Stored data entries:
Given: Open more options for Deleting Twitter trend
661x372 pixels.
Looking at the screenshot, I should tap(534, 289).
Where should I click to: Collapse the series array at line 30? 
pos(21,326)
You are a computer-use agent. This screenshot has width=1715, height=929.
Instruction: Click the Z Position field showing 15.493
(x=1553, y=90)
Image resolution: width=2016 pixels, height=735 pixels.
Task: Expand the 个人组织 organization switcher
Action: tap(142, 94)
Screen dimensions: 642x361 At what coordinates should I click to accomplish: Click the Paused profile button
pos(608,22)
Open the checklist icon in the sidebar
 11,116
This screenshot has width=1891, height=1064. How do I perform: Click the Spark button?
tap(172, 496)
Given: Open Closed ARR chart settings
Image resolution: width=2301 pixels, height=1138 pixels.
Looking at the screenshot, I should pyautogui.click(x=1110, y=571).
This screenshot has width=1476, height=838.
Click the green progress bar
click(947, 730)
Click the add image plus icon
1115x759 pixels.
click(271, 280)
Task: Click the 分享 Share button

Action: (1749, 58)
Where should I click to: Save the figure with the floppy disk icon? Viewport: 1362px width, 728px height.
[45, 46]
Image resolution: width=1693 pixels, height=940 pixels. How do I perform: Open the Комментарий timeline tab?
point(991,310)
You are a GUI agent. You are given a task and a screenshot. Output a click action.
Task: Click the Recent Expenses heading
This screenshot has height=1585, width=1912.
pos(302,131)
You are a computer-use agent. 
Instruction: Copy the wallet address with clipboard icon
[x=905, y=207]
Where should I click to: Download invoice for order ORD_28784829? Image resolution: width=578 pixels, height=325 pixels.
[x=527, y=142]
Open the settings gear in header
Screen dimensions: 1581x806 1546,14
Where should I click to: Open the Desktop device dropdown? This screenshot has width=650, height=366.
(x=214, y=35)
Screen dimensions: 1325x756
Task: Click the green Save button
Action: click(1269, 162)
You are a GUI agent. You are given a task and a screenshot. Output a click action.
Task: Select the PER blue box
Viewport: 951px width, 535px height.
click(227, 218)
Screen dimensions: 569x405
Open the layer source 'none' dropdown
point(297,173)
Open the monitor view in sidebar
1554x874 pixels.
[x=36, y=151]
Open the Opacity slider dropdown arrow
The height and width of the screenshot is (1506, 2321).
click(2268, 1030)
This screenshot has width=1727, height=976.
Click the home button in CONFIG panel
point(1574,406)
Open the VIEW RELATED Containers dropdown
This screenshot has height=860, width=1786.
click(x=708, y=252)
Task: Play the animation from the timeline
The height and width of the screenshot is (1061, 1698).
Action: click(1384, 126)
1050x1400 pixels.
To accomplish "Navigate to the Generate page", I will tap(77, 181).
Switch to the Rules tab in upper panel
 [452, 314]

- Work to be completed
Retype the records above exactly as they appear.

- Answer below
Given: Open more options for Deleting Twitter trend
661x372 pixels.
Looking at the screenshot, I should tap(534, 289).
Where should I click to: Collapse the series array at line 30? 
pos(21,326)
You are a computer-use agent. This screenshot has width=1715, height=929.
Instruction: Click the Z Position field showing 15.493
(x=1553, y=90)
Image resolution: width=2016 pixels, height=735 pixels.
Task: Expand the 个人组织 organization switcher
Action: tap(142, 94)
Screen dimensions: 642x361 At what coordinates should I click to accomplish: Click the Paused profile button
pos(608,22)
Open the checklist icon in the sidebar
 11,116
This screenshot has width=1891, height=1064. How do I perform: Click the Spark button?
tap(172, 496)
Given: Open Closed ARR chart settings
Image resolution: width=2301 pixels, height=1138 pixels.
Looking at the screenshot, I should pyautogui.click(x=1110, y=571).
This screenshot has width=1476, height=838.
Click the green progress bar
click(947, 730)
Click the add image plus icon
1115x759 pixels.
click(271, 280)
Task: Click the 分享 Share button

Action: (1749, 58)
Where should I click to: Save the figure with the floppy disk icon? Viewport: 1362px width, 728px height.
[45, 46]
Image resolution: width=1693 pixels, height=940 pixels. How do I perform: Open the Комментарий timeline tab?
point(991,310)
You are a GUI agent. You are given a task and a screenshot. Output a click action.
Task: Click the Recent Expenses heading
This screenshot has height=1585, width=1912.
pos(302,131)
You are a computer-use agent. 
Instruction: Copy the wallet address with clipboard icon
[x=905, y=207]
Where should I click to: Download invoice for order ORD_28784829? Image resolution: width=578 pixels, height=325 pixels.
[x=527, y=142]
Open the settings gear in header
Screen dimensions: 1581x806 1546,14
Where should I click to: Open the Desktop device dropdown? This screenshot has width=650, height=366.
(x=214, y=35)
Screen dimensions: 1325x756
Task: Click the green Save button
Action: click(1269, 162)
You are a GUI agent. You are given a task and a screenshot. Output a click action.
Task: Select the PER blue box
Viewport: 951px width, 535px height.
click(227, 218)
Screen dimensions: 569x405
Open the layer source 'none' dropdown
point(297,173)
Open the monitor view in sidebar
1554x874 pixels.
[x=36, y=151]
Open the Opacity slider dropdown arrow
The height and width of the screenshot is (1506, 2321).
click(2268, 1030)
This screenshot has width=1727, height=976.
Click the home button in CONFIG panel
point(1574,406)
Open the VIEW RELATED Containers dropdown
This screenshot has height=860, width=1786.
click(x=708, y=252)
Task: Play the animation from the timeline
The height and width of the screenshot is (1061, 1698).
Action: click(1384, 126)
1050x1400 pixels.
To accomplish "Navigate to the Generate page", I will tap(77, 181).
Switch to the Rules tab in upper panel
 [452, 314]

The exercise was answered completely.